▸ Collected data:
○ ○ ○ ○ ○
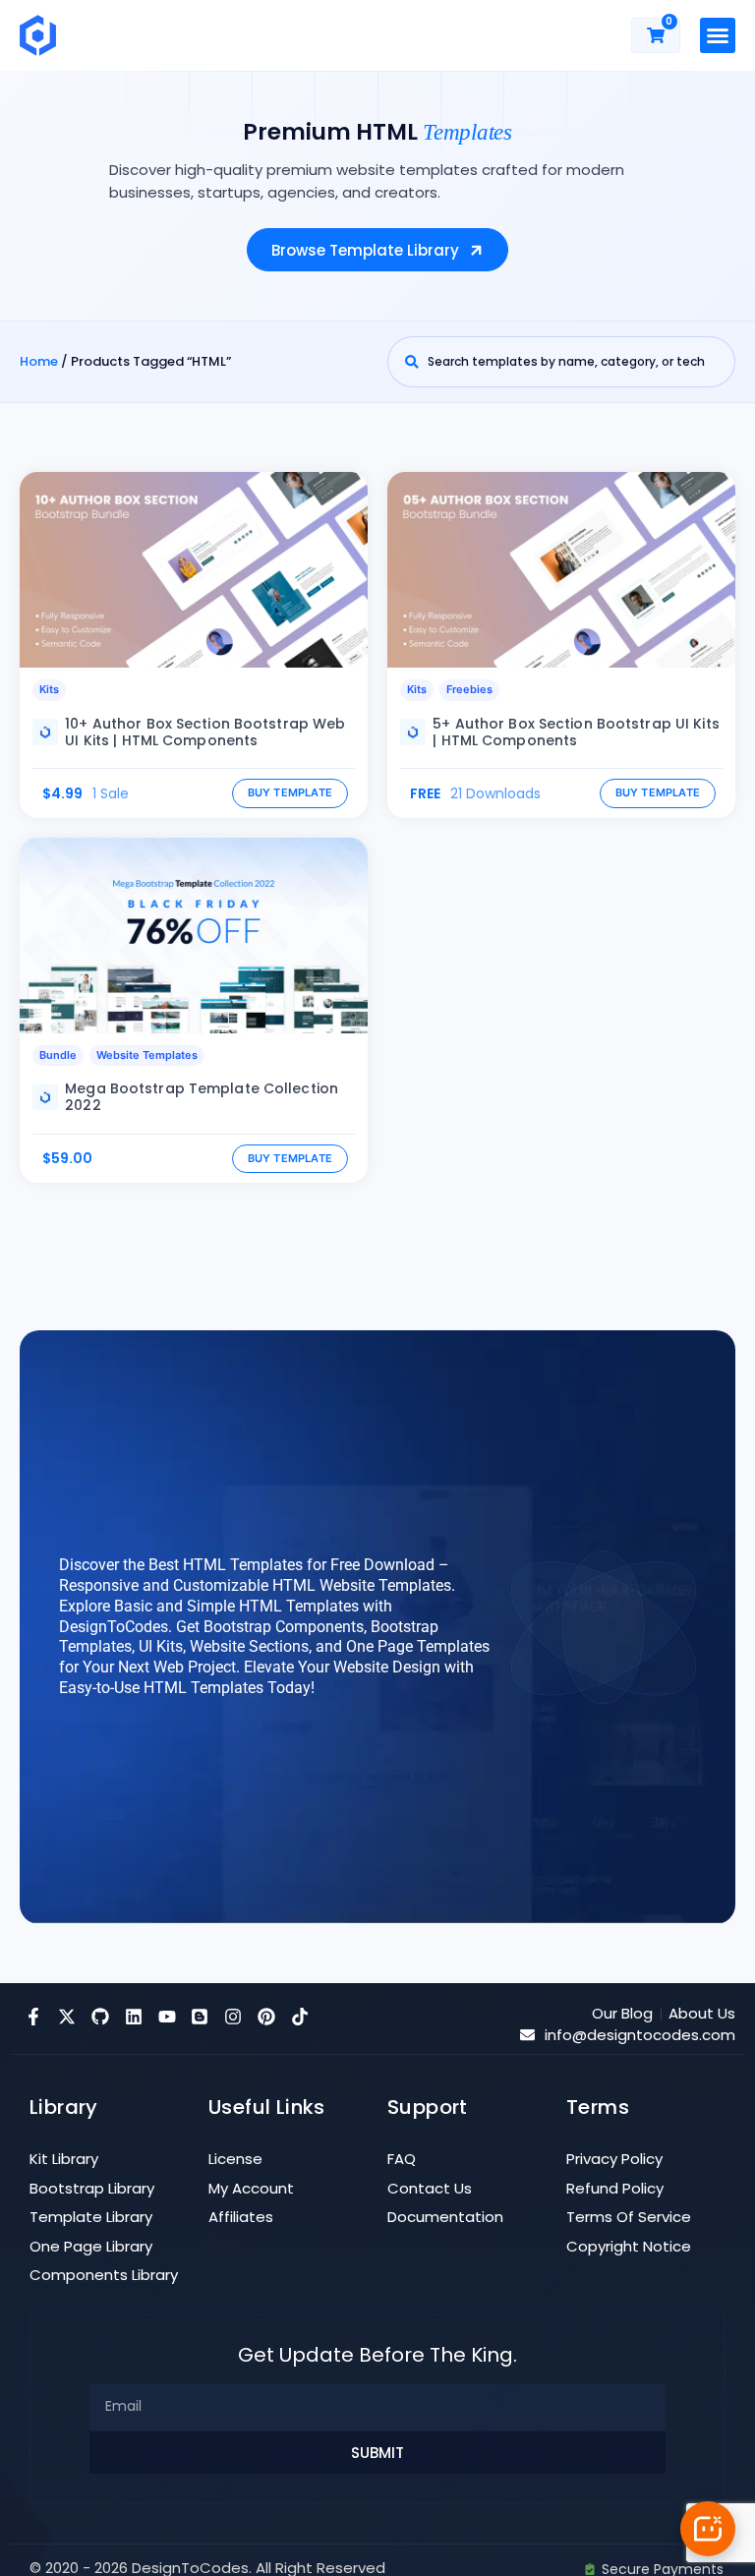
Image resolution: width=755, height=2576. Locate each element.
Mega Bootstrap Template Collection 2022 (201, 1097)
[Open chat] (707, 2528)
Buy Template (290, 792)
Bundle (58, 1055)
○ ○ ○ ○ ○
▸ Exercise aim:
Filter the records above for "Template" and copy every matching line.

▸ Reply:
Mega Bootstrap Template Collection 2022 (201, 1097)
Buy Template (290, 792)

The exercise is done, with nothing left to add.